Green Bay needs to continue to have flexibility on its offensive playcalling if it wants to crack Pittsburgh's defense.

January 26, 2011|By Sam Farmer

What the Green Bay Packers offense must do to be successful against the Pittsburgh Steelers in the Super Bowl (Feb. 6, 3:30 p.m. PST, Ch. 11):

Great minds

Mike McCarthy has been the hottest playcaller in the postseason, and he gives Aaron Rodgers free rein to check out of plays at the line of scrimmage if he sees something better. The Packers will need that flexibility because on Pittsburgh's side is Hall of Fame defensive coordinator Dick LeBeau, among the more creative minds in league history. Rodgers must slow the Steelers' defense by audibling out of runs to quick slants and screens, but also must find running opportunities for rookie James Starks, who has kept opposing defenses honest in the postseason with carries between the tackles. That should help offset Pittsburgh's outside speed.

Blind side

The Packers don't give much pass protection help to their tackles, so they must win these outside battles for their high-flying pass offense to take off. Left tackle Chad Clifton had some rough outings early in the season, but since has returned to his Pro Bowl form. Good thing, because he's got a huge challenge in Pittsburgh's James Harrison. Low and forklift-strong, Harrison presents a daunting challenge for tall tackles who can't get low enough to get leverage on him.

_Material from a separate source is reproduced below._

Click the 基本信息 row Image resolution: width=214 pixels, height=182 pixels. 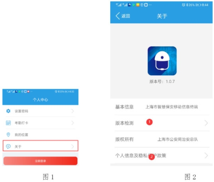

The other tackle/outside linebacker matchup will be equally watchable: Green Bay rookie right tackle Bryan Bulaga versus disruptive Lamarr Woodley. The aforementioned quick screens, slants and inside runs also would help the tackles keep the Steelers' outside linebackers at bay.

Fab five

Green Bay finished the regular season with the league's fifth-ranked passing offense, and that's not just because of Rodgers. The Packers go a solid five deep at receiver, and they are basically interchangeable. They can all make the tough passes over the middle, and all have enough speed to stretch the field. That's fertile ground for mismatches.

The Packers' hope is to use formations and motion to alter defensive alignments on the fly and force defenders to cover outside their comfort zone. Because of the Packers' versatility, they aim to attack based on the defender instead of the receiver.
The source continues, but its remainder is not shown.